● **The exercise**:
Tally the lines in the rows below that contain the string "Open" with matching case, and give only the count.

[Start of Extracted material]

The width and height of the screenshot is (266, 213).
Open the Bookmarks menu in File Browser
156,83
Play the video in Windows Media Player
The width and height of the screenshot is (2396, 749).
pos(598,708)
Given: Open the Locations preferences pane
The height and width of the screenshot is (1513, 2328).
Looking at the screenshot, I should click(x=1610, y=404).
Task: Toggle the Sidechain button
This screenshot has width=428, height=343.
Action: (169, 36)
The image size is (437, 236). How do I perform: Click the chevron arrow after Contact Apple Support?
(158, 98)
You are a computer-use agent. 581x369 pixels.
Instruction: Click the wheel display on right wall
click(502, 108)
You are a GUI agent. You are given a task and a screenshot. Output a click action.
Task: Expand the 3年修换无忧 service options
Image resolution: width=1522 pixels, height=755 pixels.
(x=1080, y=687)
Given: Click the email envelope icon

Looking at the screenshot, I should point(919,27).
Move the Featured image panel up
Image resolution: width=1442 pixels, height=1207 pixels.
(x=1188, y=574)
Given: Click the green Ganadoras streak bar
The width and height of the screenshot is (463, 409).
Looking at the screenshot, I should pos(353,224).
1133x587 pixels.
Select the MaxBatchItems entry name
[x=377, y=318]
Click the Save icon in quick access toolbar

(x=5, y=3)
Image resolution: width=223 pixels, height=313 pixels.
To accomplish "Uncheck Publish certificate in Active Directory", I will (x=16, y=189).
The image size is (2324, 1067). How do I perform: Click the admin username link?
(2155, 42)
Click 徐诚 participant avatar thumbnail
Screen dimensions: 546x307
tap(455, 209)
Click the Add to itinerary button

[End of Extracted material]

● **The result**:
2